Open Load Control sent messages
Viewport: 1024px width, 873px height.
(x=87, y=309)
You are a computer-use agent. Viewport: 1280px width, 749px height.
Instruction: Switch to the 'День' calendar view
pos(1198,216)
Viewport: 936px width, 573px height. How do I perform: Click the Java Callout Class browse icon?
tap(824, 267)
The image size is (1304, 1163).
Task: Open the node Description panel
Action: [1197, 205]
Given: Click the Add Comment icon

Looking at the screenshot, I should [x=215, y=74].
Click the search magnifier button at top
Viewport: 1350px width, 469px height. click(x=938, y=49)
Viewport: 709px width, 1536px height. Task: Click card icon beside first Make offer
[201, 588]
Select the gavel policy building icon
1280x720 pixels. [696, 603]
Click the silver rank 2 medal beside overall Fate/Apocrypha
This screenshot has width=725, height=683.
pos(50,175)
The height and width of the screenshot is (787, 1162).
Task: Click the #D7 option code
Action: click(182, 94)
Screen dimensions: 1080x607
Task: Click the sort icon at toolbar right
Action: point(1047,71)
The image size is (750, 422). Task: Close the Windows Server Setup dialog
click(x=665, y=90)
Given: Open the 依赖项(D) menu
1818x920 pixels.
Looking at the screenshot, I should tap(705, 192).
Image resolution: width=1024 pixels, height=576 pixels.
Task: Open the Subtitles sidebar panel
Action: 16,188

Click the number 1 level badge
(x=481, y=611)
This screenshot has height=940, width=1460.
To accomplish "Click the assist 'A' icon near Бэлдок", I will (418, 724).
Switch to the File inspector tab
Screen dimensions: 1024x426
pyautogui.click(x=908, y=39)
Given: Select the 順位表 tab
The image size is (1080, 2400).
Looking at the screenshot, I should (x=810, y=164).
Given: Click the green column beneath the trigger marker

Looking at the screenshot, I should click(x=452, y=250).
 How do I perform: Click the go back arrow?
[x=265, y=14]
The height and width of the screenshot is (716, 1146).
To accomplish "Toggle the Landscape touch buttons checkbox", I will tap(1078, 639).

□ □ □ □ □

** ASSIGNMENT **
Line by line, retype all of the records exactly.

** TASK OUTPUT **
Open Load Control sent messages
Viewport: 1024px width, 873px height.
(x=87, y=309)
You are a computer-use agent. Viewport: 1280px width, 749px height.
Instruction: Switch to the 'День' calendar view
pos(1198,216)
Viewport: 936px width, 573px height. How do I perform: Click the Java Callout Class browse icon?
tap(824, 267)
The image size is (1304, 1163).
Task: Open the node Description panel
Action: [1197, 205]
Given: Click the Add Comment icon

Looking at the screenshot, I should [x=215, y=74].
Click the search magnifier button at top
Viewport: 1350px width, 469px height. click(x=938, y=49)
Viewport: 709px width, 1536px height. Task: Click card icon beside first Make offer
[201, 588]
Select the gavel policy building icon
1280x720 pixels. [696, 603]
Click the silver rank 2 medal beside overall Fate/Apocrypha
This screenshot has width=725, height=683.
pos(50,175)
The height and width of the screenshot is (787, 1162).
Task: Click the #D7 option code
Action: click(182, 94)
Screen dimensions: 1080x607
Task: Click the sort icon at toolbar right
Action: point(1047,71)
The image size is (750, 422). Task: Close the Windows Server Setup dialog
click(x=665, y=90)
Given: Open the 依赖项(D) menu
1818x920 pixels.
Looking at the screenshot, I should tap(705, 192).
Image resolution: width=1024 pixels, height=576 pixels.
Task: Open the Subtitles sidebar panel
Action: 16,188

Click the number 1 level badge
(x=481, y=611)
This screenshot has height=940, width=1460.
To accomplish "Click the assist 'A' icon near Бэлдок", I will (418, 724).
Switch to the File inspector tab
Screen dimensions: 1024x426
pyautogui.click(x=908, y=39)
Given: Select the 順位表 tab
The image size is (1080, 2400).
Looking at the screenshot, I should (x=810, y=164).
Given: Click the green column beneath the trigger marker

Looking at the screenshot, I should click(x=452, y=250).
 How do I perform: Click the go back arrow?
[x=265, y=14]
The height and width of the screenshot is (716, 1146).
To accomplish "Toggle the Landscape touch buttons checkbox", I will tap(1078, 639).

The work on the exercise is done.